Job Title: Technical Writer
Type of Company: Software for digital security.
Education: BS, Journalism
Previous Experience: I've worked as a technical writer at various software companies for the past 25 years.
Job Tasks: I perform the following tasks: estimate workload, review technical specifications, attend software development meetings, assign work to writers, write and maintain the writing schedule and define and write "deliverables." Deliverables usually consist of either manuals in .pdf form or HTML documentation that is available online. The documentation describes how to plan, install, and use the software product. I interact with development engineers, QE engineers, project managers, editors, and other writers. As the project leader, I am responsible for making sure that other writers on the project deliver their work on schedule.
The company I work for makes software that is used to protect online resources, such as data used by banks, hospitals, businesses, and so forth. The process is called "identity management"; it makes sure that only authorized people gain access to protected resources. We make something called a "hardware token." The token generates a random number every 60 seconds and an authorized user then enters this number along with his PIN to gain access to the system. This is known as "two-factor authentication," because you need to use something you hold (the token) and something you know (the PIN).

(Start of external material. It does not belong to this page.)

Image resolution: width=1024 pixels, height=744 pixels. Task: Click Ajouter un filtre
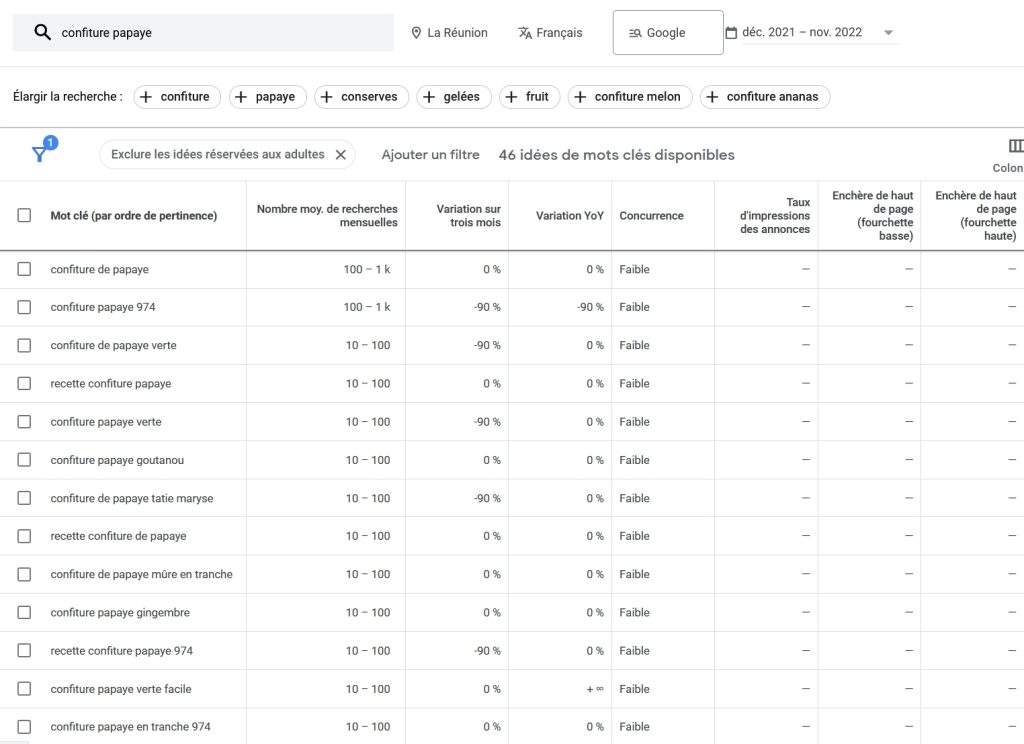coord(430,154)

Best and Worst Parts of the Job: The best part of the job is that I get to write, organize information, and learn new technology.
The worst part is the bureaucracy, the processes required to get things done. And dealing with management can be very very frustrating. The WORST part is probably that a significant amount of work is going to India, where the writers are not as well trained as they are here. Companies are not doing this on the basis of quality. They want the cheapest writers possible, regardless of quality.
Job Tips: To become a technical writer, you need:
1. Excellent writing skills. Work hard on your writing and take professional writing classes. 2. Love of technology. You have to really like learning new things all the time. You have to enjoy fiddling around with software and figuring things out. 3. A high tolerance for frustration. Everything is not laid out for you. Engineers do not necessarily know what you need when you need it. You need to persevere and at the same time be patient.